28.05.2018 - Kevin is volunteering as a Marketing, Communications and Fundraising Adviser with the Elwood J Euart Association in Vanuatu. He will complete his assignment in January 2020.
Remember to take your time. That’s what they tell you as a VSA newbie.
We’d heard it from our briefing in Wellington, from our in-country orientation, and from a friend who’d spent two years with VSA in Vanuatu.
Time being elastic, just what was time? Well, best guess was something like three months. Translating as, you need that time to work out what your project is about, where you fit in, and how you might start to make a difference.
This is eminently sensible and no doubt grounded in past experience.
But my first week was nothing like that.
I’m working in Luganville, Espiritu Santo, as a fundraising, marketing and communications volunteer. I’m working for the Elwood J Euart Association which is a group of mainly expats – including a couple of former VSAers – seeking to build a museum of the South Pacific war in the town.
It’s a big project. The museum and fitout will cost somewhere between $US20 million to $25 million. So external financing is a must.
The Association has already made great strides, securing a lease for the future site in Unity Park, establishing an excellent website, Facebook page, and an onsite project office.

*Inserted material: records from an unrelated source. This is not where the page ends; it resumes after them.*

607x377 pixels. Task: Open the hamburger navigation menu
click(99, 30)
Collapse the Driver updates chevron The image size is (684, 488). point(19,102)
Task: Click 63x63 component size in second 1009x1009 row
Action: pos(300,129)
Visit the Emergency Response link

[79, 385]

The office is a fine way to showcase the project, with historic items on display, along with photos, and an outline of the museum plans.
I am lucky to be working with manager Alma Wensi and administrator Marina Moli with my own office, and aircon. Very lucky! As well, an earlier VSA volunteer, Heather Ware, has produced a fundraising and marketing strategy during her seven-week stint, for us to execute.

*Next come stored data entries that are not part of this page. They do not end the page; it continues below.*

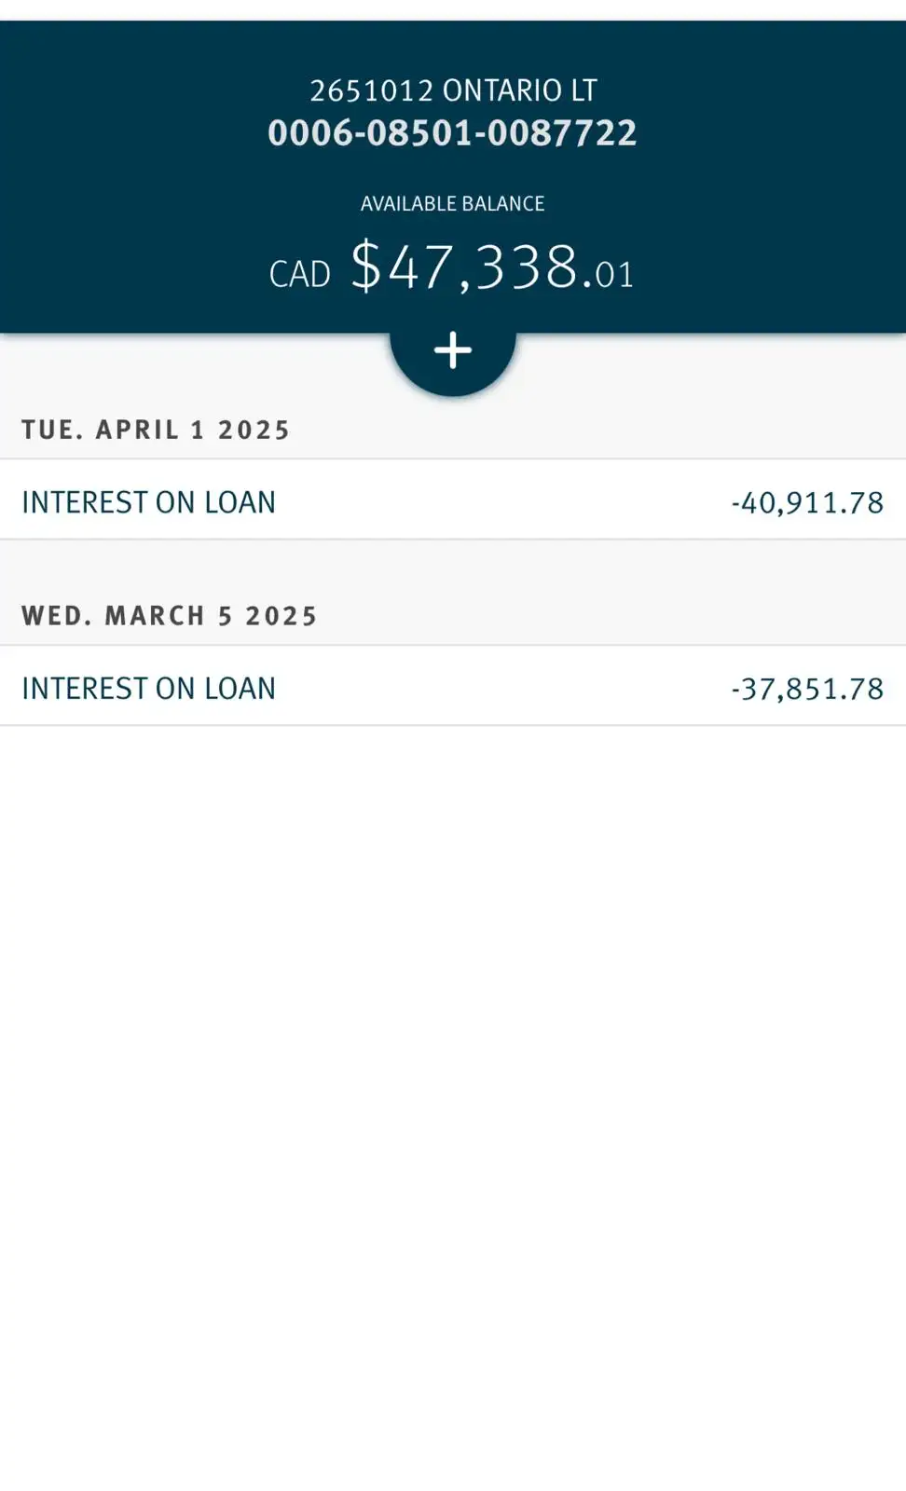906x1491 pixels.
Task: Tap the AVAILABLE BALANCE label
Action: [x=453, y=203]
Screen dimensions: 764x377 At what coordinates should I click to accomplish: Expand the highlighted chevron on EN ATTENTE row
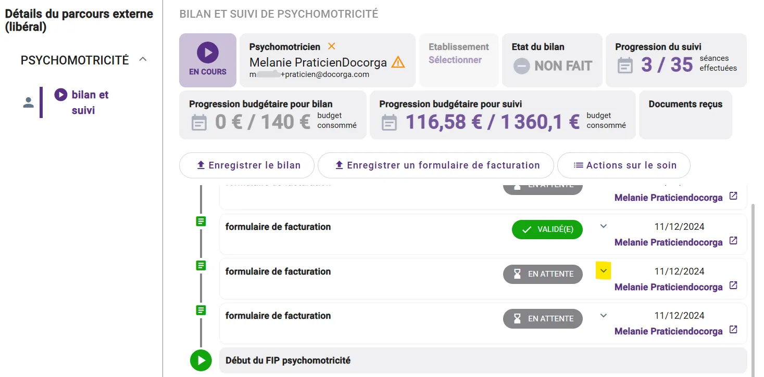point(604,271)
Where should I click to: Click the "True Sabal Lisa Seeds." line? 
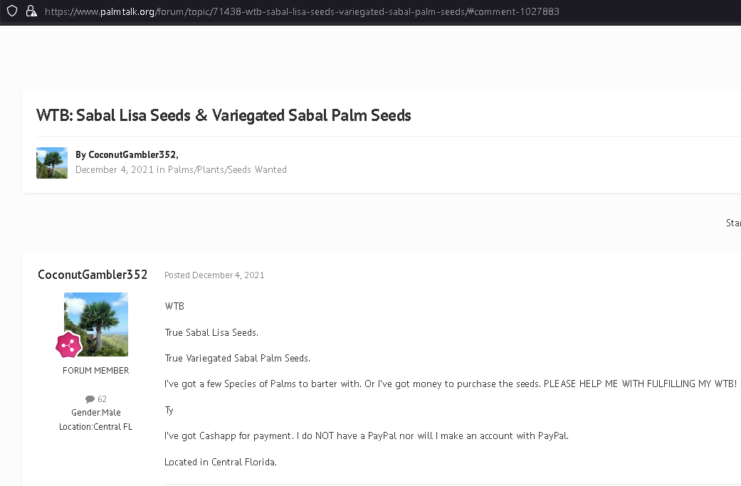211,332
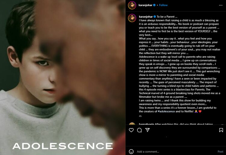Click karanjohar avatar in header
The height and width of the screenshot is (155, 226).
pyautogui.click(x=132, y=5)
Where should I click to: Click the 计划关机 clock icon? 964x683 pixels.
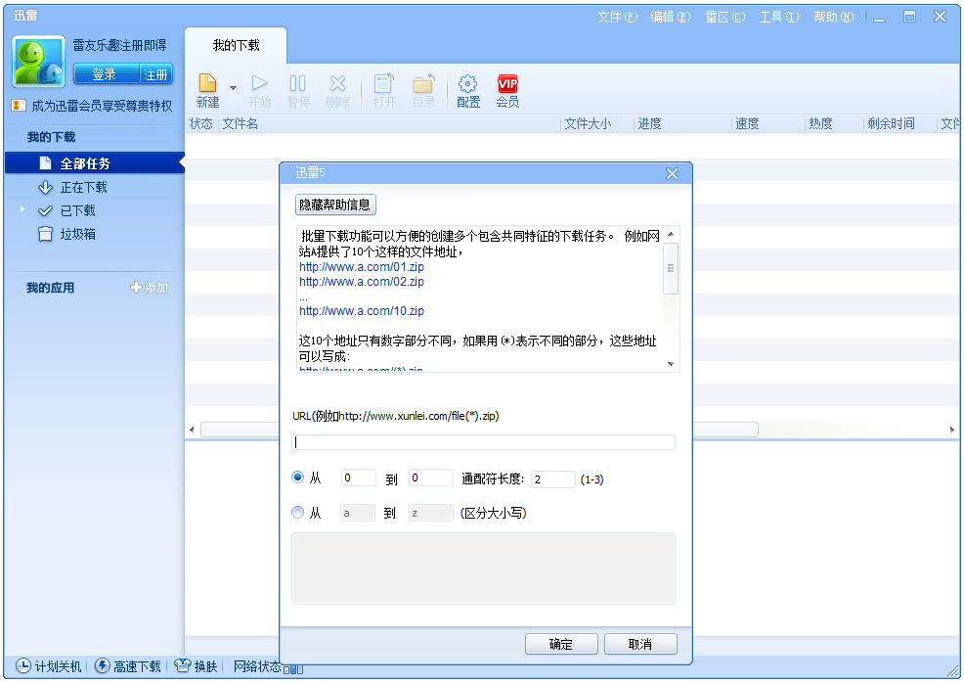(23, 666)
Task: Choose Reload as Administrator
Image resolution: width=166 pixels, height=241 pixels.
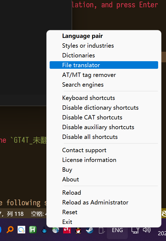Action: pos(95,202)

So a big task but starting with quite a bit of the famous “capacity” that a VSA presence is intended to build, already in place.
So back to that first week, or more accurately, the first five working days.

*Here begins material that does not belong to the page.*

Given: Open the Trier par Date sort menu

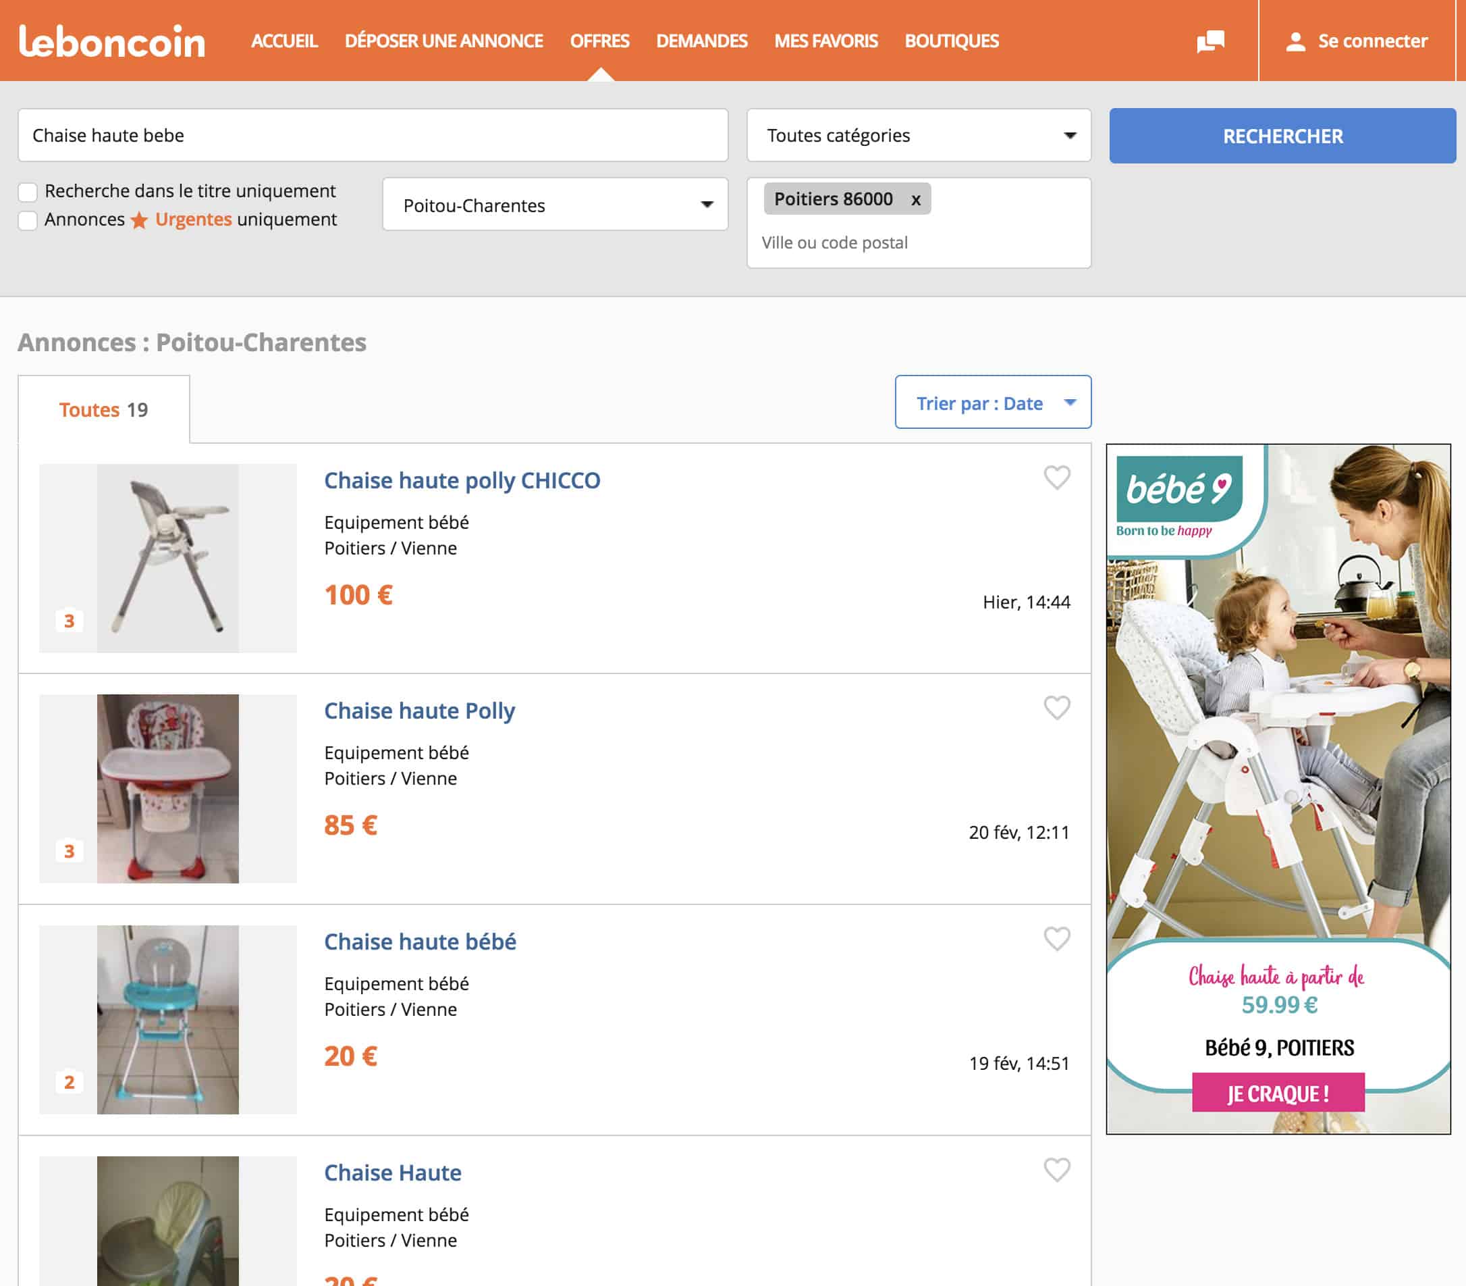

Day One was a full board meeting. Great to meet the association members and for them to meet me, and briefly, my partner Leesa.
As I mentioned, a couple of the board are former VSA volunteers, so they did point out the subtleties of the role. In that we’re not meant to be a free worker for the project, especially since two years from now we’ll be gone.
I also was able to point out that I wasn’t the silver bullet to be fired and realise their fundraising goals immediately.
What was meant to be a one-hour meeting became two, with an agenda that only vaguely resembled the original. But the enthusiasm was clearly there – with plenty of ideas.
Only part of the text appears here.